Wir aber senden selbst. Und wir kritisieren beides: Den katholischen Hirnbimbam genauso wie den entfesselten Marktwirrwarr. Was immer einem “von oben” gefickt eingeschädelt angeschafft wird, kann allein schon deshalb nicht gut sein. Oder wie es Georg Kreisler ausdrückt: “Jede Art von Macht ist falsch.”

 

Das große Geschäft

> Sendung: Artarium vom Sonntag, 17. November“Fuchs, du hast die Gans gestohlen…” Nein, eh nicht ganz. Aber um ungefähr ein Viertel gekürzt hast du die Förderung für den Dachverband Salzburger Kulturstätten. Ohne finanzielle Not – und ohne inhaltliche Begründung. Ob das für diese Stadt ein gutes Geschäft ist – oder ob da nur jemand sein großes Geschäft gemacht hat? Lasst uns doch einmal über den Scheißdreck reden. Und lasst uns das mit den Worten des wunderbaren Axel Corti tun: “Die Macht möge endlich die Courage haben, aus ihrer verknorpelten Haut zu schlüpfen. Die Kompetenzen, die sie sich angemästet hat, stehen ihr nicht zu. Sie hat nicht zu befinden über Kunst oder über Nicht-Kunst, über brave und schlimme Künstler, über freche – und hoffentlich volksnahe Kunst.” So sagte er es bereits 1989.

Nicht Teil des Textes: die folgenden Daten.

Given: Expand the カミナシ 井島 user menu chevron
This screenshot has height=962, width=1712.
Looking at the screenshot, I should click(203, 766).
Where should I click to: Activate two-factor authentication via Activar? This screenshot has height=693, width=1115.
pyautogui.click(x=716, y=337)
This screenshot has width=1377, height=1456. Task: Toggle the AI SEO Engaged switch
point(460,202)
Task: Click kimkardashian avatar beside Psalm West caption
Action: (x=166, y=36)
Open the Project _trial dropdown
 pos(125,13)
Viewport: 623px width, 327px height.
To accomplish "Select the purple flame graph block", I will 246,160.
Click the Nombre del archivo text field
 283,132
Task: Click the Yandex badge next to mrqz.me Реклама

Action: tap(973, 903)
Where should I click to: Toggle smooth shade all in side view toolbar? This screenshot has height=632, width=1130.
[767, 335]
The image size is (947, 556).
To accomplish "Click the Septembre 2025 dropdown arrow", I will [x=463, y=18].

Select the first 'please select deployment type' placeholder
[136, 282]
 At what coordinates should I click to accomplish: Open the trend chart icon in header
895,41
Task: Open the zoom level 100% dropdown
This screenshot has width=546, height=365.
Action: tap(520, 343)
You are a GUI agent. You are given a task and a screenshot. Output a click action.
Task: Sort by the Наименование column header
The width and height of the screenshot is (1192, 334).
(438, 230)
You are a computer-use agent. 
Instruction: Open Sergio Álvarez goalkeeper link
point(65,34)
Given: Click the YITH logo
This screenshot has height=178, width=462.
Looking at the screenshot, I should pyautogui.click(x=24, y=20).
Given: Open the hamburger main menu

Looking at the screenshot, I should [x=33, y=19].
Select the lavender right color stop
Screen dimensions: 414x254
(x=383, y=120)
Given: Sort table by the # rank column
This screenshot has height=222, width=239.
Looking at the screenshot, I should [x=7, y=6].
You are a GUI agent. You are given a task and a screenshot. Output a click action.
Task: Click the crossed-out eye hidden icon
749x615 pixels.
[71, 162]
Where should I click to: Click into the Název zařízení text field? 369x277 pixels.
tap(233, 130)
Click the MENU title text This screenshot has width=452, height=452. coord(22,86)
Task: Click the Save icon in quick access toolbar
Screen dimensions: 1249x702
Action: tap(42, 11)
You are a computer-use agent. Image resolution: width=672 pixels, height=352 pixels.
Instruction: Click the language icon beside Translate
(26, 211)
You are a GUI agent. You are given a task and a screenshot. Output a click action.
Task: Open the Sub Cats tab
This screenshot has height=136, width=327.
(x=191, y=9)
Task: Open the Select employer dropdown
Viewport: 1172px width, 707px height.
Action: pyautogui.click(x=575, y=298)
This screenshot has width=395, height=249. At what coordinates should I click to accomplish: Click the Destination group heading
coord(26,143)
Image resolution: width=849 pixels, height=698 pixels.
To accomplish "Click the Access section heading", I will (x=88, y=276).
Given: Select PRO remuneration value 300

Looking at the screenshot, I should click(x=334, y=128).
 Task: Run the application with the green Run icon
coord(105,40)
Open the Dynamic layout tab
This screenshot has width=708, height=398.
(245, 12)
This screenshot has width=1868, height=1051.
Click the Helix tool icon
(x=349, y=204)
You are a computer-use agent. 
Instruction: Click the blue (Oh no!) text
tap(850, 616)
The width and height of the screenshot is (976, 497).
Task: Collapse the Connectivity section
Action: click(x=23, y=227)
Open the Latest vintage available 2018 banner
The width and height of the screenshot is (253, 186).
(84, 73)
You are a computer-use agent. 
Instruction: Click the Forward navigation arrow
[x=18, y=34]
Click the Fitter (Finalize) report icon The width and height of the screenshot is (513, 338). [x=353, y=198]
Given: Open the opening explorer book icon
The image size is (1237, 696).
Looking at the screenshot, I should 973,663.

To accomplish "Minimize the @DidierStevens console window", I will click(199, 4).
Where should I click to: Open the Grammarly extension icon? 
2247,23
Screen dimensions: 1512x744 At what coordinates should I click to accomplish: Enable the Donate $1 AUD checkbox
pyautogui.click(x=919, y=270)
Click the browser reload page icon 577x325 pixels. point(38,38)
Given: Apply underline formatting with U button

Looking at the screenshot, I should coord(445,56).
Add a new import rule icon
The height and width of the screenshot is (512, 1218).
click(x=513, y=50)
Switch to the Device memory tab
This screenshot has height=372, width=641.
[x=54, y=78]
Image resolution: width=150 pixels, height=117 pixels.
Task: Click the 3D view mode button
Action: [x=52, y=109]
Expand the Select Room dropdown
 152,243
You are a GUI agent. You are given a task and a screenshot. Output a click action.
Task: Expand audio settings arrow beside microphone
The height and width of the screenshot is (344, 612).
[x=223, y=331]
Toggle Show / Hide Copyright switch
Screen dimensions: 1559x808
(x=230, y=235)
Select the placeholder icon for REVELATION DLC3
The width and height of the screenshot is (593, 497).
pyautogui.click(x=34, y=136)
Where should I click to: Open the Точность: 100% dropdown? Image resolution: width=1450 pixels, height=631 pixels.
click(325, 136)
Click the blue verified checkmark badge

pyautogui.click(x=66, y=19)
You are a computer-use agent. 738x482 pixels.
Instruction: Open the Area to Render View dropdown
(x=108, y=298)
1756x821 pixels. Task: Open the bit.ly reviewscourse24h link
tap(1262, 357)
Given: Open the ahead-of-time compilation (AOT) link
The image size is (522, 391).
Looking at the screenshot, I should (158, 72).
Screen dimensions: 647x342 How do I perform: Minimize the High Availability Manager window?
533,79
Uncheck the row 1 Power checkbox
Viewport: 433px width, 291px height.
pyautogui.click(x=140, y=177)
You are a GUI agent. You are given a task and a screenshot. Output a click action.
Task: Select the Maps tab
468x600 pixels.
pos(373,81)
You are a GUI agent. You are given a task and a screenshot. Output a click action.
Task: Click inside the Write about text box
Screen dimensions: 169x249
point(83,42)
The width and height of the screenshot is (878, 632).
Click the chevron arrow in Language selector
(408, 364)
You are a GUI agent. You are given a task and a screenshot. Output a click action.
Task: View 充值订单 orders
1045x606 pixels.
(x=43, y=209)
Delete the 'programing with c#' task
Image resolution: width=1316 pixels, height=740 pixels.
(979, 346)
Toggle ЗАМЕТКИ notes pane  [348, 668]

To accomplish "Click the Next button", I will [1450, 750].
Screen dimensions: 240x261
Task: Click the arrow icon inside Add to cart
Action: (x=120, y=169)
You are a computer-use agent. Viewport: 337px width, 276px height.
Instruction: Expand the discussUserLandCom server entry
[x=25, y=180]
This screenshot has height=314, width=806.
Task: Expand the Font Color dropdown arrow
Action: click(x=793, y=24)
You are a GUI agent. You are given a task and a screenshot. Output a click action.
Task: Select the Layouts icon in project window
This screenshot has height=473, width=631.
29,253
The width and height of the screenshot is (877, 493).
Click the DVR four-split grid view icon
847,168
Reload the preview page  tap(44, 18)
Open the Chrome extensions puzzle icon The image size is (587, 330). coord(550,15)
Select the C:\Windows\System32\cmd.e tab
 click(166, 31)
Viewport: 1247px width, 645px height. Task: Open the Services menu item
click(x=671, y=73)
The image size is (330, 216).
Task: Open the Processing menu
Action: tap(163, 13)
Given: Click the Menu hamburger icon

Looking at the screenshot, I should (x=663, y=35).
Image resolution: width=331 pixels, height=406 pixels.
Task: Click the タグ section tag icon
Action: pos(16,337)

Das große GeschäftEntsetzlicherweise ist derlei nach wie vor hochaktuell – und passt – genau wie die Faust aufs Auge: “Über Meinungsumfragen, diese Rosenkränze der Mächtigen, die sie geradezu süchtig nachplappern, über Meinungsumfragen lässt sich Kunst und ihre Auswirkung nicht ausmachen. Die Kunst hat sich diesen hurtigen Ritualen zu versagen. Der Künstler, der sich wirklich riskiert, verweigert sich.” Man muss kein Schelm sein, um sich bei der Vorgehensweise der Stadtmächtigen explizit Böses zu denken. Denn der Dachverband als Interessenvertretung und Serviceeinrichtung für zahlreiche Initiativen und Künstlergruppen in Stadt und Land Salzburg leistet etwas sehr Substanzielles, ohne das die Kunstschaffenden der “freien Szene” in eine oft überfordernde Vereinzelung zurückfallen müssten, speziell bei Budgetverhandlungen, Öffentlichkeitsarbeit oder auch Koordination (Vernetzung) untereinander. Es geht also um nichts anderes als die Ermächtigung von freien Kulturarbeiter*innen zu selbstbewussten Projektpartnern im Sinne der gedeihlichen Entwicklung einer vielfältigen, interessanten und somit lebenswerten Gesellschaft. Und nicht um devotes Bittstellertum in den Vorzimmern der “Macht”.

Axel Corti: “Der Humus eines Landes braucht seine Regenwürmer. Mag der Mächtige allemal ein Traktorist sein, ein vollautomatischer Motorpflug, der Regenwurm ist allemal der Künstler.”